Aufsichtsrats-Chef warnt vor Nachteilen für freie Krankenhaus-Träger

Aufsichtsrats-Chef warnt vor Nachteilen für freie Krankenhaus-Träger
Gemeinnützige Krankenhäuser freier Träger in Deutschland sehen sich zunehmenden finanziellen Nachteilen im Wettbewerb mit anderen Trägern ausgesetzt. Anders als kommunale Kliniken erhalten sie keinen Ausgleich von der öffentlichen Hand.

Hannover (epd). Der Aufsichtsratsvorsitzende des Gesundheitskonzerns „Diakovere“ in Hannover, Hans-Ulrich Anke, warnt vor erheblichen finanziellen Problemen für die gemeinnützigen Krankenhäuser freier Träger in Deutschland durch die aktuellen Kürzungspläne der Bundesregierung. „Wenn dieser Kurs fortgesetzt wird, könnten immer mehr Häuser in eine wirtschaftliche Schieflage geraten“, sagte Anke der „Hannoverschen Allgemeinen Zeitung“ (Samstag).
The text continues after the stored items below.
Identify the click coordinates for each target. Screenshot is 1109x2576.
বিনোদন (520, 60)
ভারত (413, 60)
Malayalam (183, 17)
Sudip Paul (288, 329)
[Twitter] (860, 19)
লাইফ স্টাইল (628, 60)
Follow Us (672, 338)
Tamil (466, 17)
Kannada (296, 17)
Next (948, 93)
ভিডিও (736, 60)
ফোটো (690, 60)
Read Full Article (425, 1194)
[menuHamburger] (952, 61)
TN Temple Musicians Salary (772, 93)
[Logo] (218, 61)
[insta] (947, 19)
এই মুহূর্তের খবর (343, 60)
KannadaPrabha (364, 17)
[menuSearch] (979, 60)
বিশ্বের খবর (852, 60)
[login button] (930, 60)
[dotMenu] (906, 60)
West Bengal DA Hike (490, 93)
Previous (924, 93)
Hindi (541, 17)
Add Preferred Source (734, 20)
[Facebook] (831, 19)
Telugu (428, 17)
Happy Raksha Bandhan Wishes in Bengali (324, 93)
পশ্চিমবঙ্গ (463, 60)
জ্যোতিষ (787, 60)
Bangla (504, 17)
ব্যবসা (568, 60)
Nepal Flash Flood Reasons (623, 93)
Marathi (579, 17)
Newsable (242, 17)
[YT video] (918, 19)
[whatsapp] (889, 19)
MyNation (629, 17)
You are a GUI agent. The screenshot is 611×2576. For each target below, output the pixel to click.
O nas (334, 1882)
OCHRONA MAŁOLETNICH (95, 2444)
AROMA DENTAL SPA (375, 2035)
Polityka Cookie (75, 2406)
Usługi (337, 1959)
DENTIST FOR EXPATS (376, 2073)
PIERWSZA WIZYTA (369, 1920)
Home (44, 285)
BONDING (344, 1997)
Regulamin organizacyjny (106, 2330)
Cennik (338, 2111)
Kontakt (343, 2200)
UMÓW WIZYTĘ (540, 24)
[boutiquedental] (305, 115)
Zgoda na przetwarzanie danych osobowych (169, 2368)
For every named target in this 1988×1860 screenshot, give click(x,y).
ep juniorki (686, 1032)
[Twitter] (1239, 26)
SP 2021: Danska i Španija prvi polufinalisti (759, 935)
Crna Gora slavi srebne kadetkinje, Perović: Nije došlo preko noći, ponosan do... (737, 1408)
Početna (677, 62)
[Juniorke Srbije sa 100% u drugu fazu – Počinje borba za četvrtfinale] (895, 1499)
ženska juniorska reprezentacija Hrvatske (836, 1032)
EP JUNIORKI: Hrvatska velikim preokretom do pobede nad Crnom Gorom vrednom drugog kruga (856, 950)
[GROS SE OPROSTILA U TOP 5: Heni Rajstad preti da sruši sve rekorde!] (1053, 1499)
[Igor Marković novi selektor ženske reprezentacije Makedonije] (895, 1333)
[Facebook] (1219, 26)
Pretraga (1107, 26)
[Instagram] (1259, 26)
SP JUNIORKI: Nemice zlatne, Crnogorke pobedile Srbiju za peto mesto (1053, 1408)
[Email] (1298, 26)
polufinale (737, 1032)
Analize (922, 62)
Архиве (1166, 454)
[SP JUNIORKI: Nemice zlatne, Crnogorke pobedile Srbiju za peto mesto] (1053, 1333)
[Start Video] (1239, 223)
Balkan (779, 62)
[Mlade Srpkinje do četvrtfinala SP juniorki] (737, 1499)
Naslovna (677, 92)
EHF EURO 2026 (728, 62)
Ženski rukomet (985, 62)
Anders als kommunal getragene Krankenhäuser erhielten frei gemeinnützige Kliniken keinen Defizitausgleich aus öffentlichen Haushalten. „Wir müssen mit den Mitteln auskommen, die uns das reguläre Finanzierungssystem zur Verfügung stellt“, betonte Anke, der auch Präsident des Kirchenamtes der Evangelischen Kirche in Deutschland (EKD) ist. Freien Trägern bleibe nichts anderes übrig, als ständig effizienter zu werden und einzusparen. Der Jurist fügte hinzu: „Immer weiter sparen funktioniert nicht. Irgendwann ist Schluss.“ Deshalb seien faire Wettbewerbsbedingungen nötig.

Enorme Risiken

Bundesgesundheitsministerin Nina Warken (CDU) hatte angekündigt, dass unter anderem Tarifsteigerungen für das Pflegepersonal künftig nicht mehr vollständig refinanziert werden sollen, um die Krankenkassen-Beiträge stabil zu halten. Das Sparpaket soll bis Mitte Juli im Bundestag beschlossen werden.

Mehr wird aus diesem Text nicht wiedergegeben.